In [97]:
import numpy as np
import pandas as pd
from bs4 import BeautifulSoup
from urllib.request import Request, urlopen
from nltk.sentiment import SentimentIntensityAnalyzer
import requests
import re
import tqdm

# List of FNO Stocks

In [98]:
fno_list = pd.read_csv('fno_stocks_list.csv')

drop_words = [' Limited', ' Ltd', ' Industries', 'The ', ' (India)', ' (india)',' Enterprises',' Enterprise', ' Company', ' Laboratories', ' Corporation']
fno_list['Stock'] = fno_list['Stock Name']

for word in drop_words:
    fno_list['Stock'] = fno_list['Stock'].map(lambda x: x.replace(word, ''))
    
fno_list['Stock'] = fno_list['Stock'].map(lambda x: x.lower())
fno_list['Symbol'] = fno_list['Symbol'].map(lambda x: x.lower())

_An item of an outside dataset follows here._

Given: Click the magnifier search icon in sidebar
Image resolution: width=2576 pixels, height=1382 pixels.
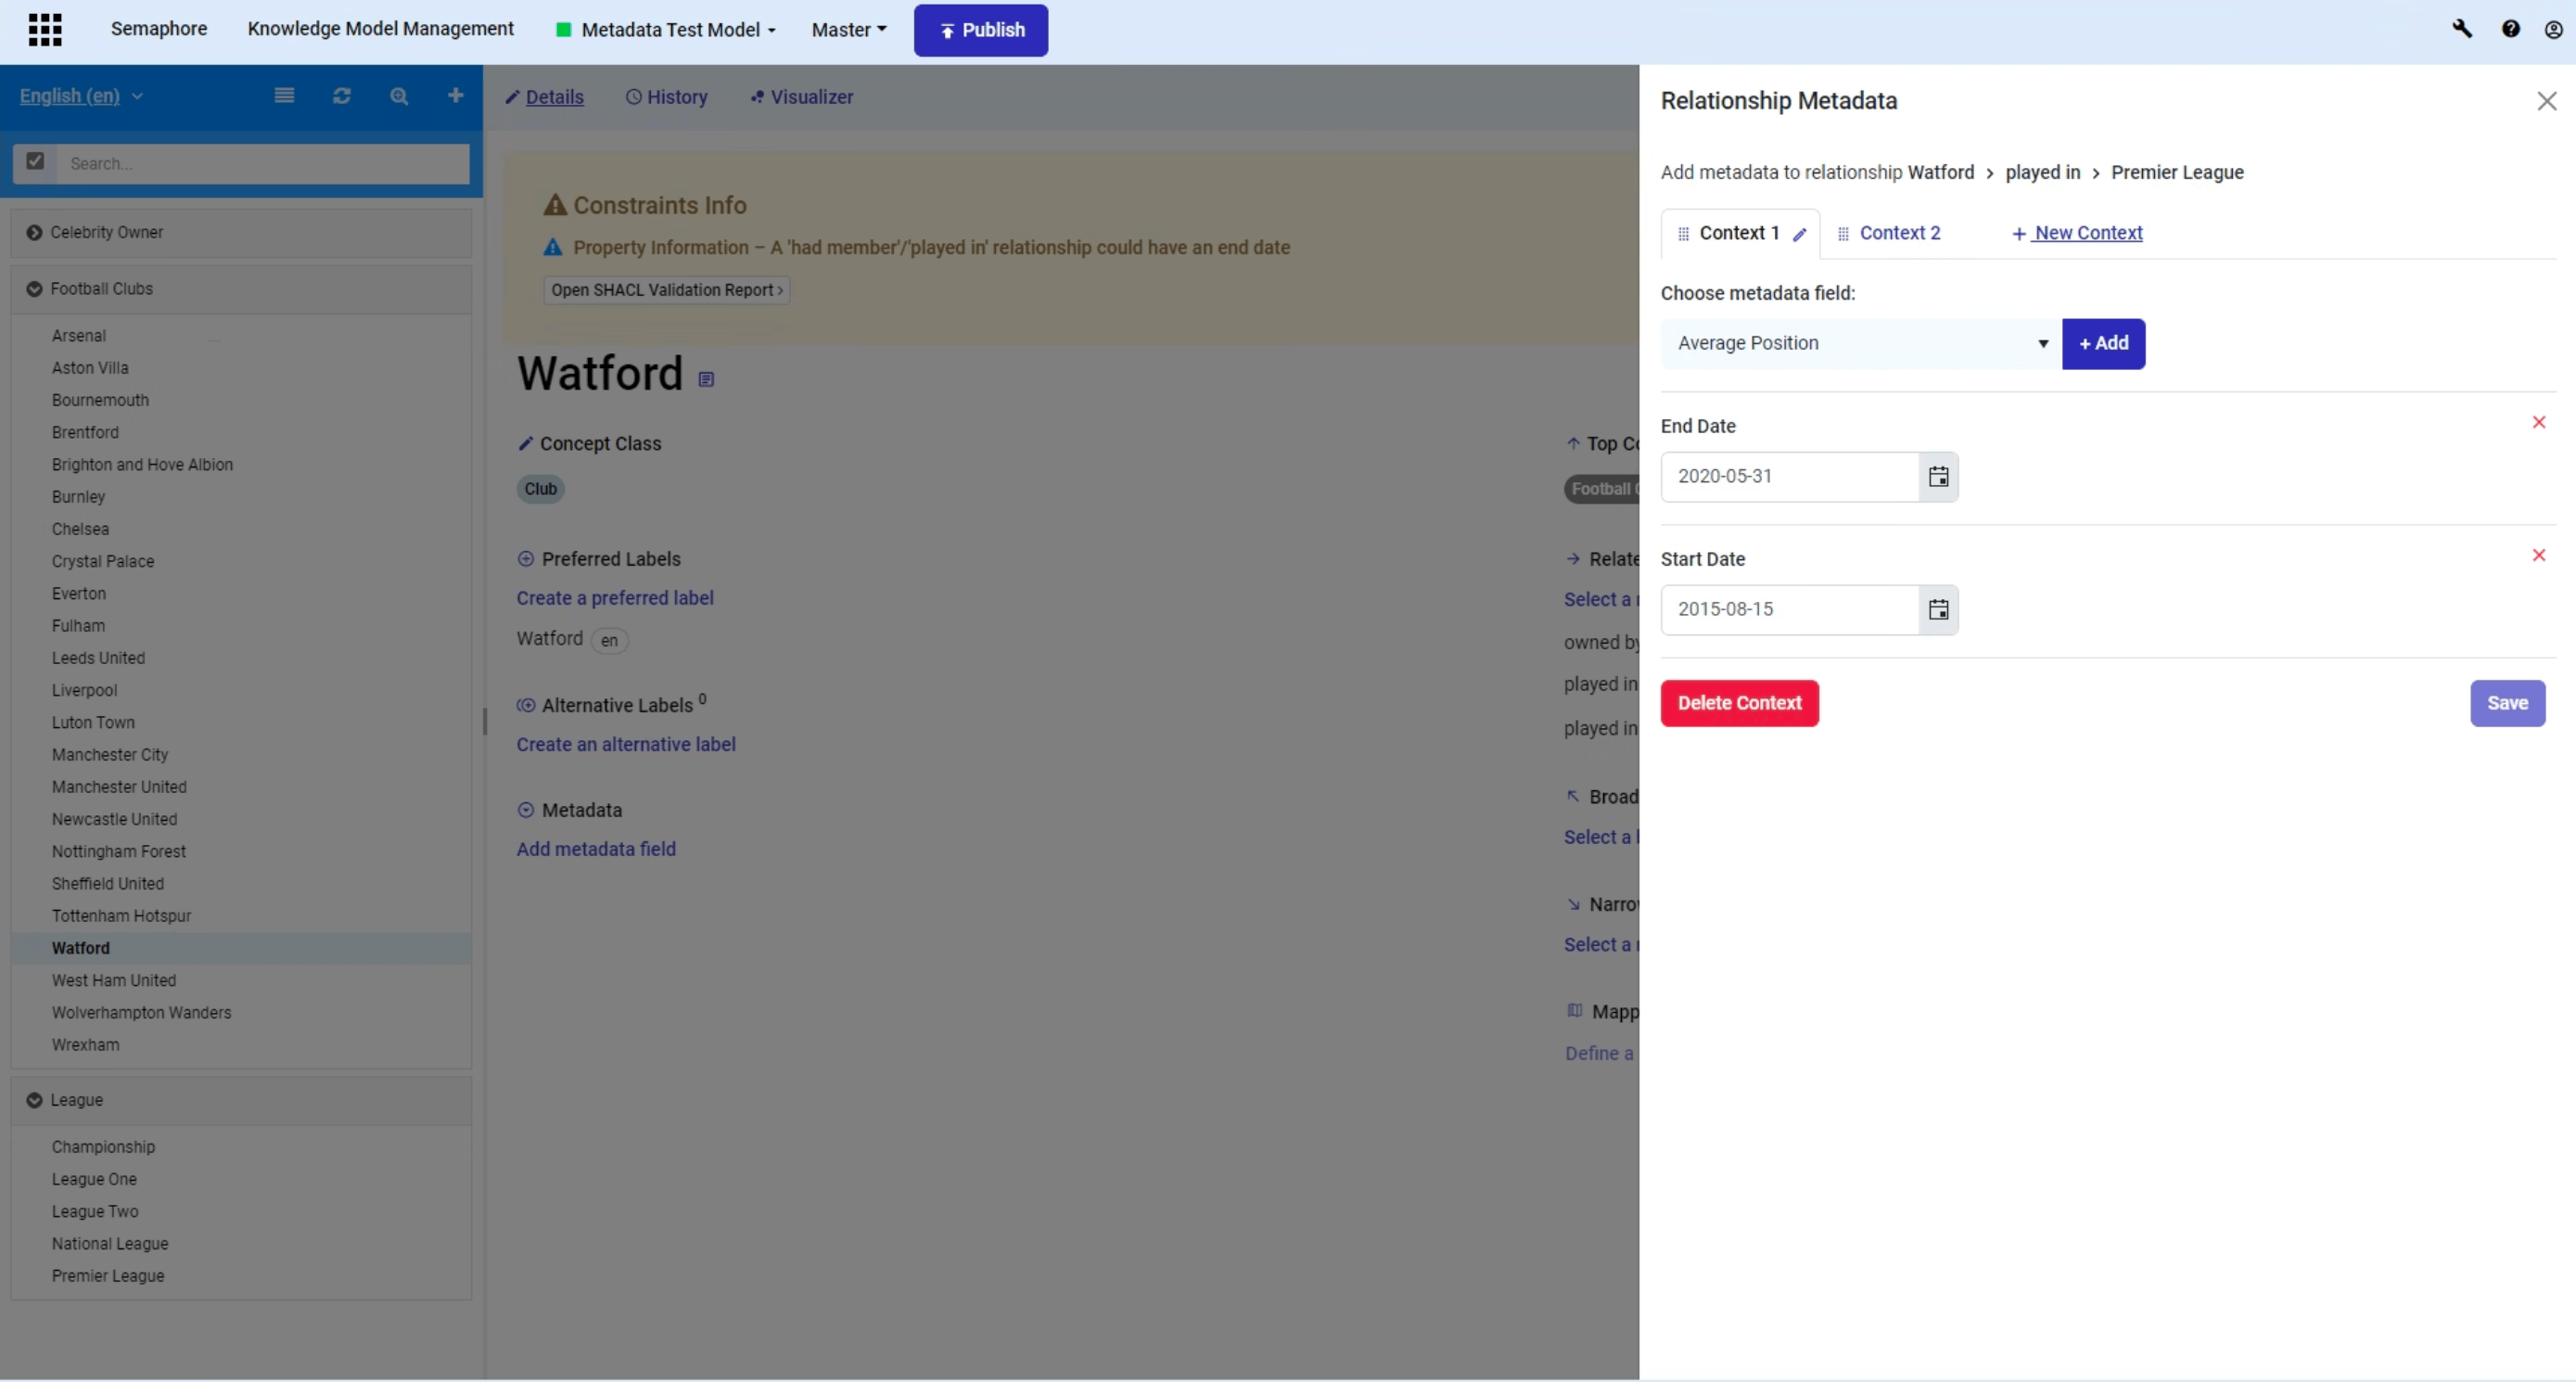Looking at the screenshot, I should [399, 96].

symbols = fno_list['Symbol'].values
stocks = fno_list['Stock'].values
filter = sorted(list(set(list(symbols) + list(stocks))))


# Request Data from Pulse

In [169]:
link = 'https://pulse.zerodha.com'

request_headers = {
    'user-agent': 'Mozilla/5.0 (Macintosh; Intel Mac OS X 10_15_7) AppleWebKit/605.1.15 (KHTML, like Gecko) Version/17.2.1 Safari/605.1.15'
}

response = requests.get(link, headers=request_headers)
html = BeautifulSoup(response.text, 'html')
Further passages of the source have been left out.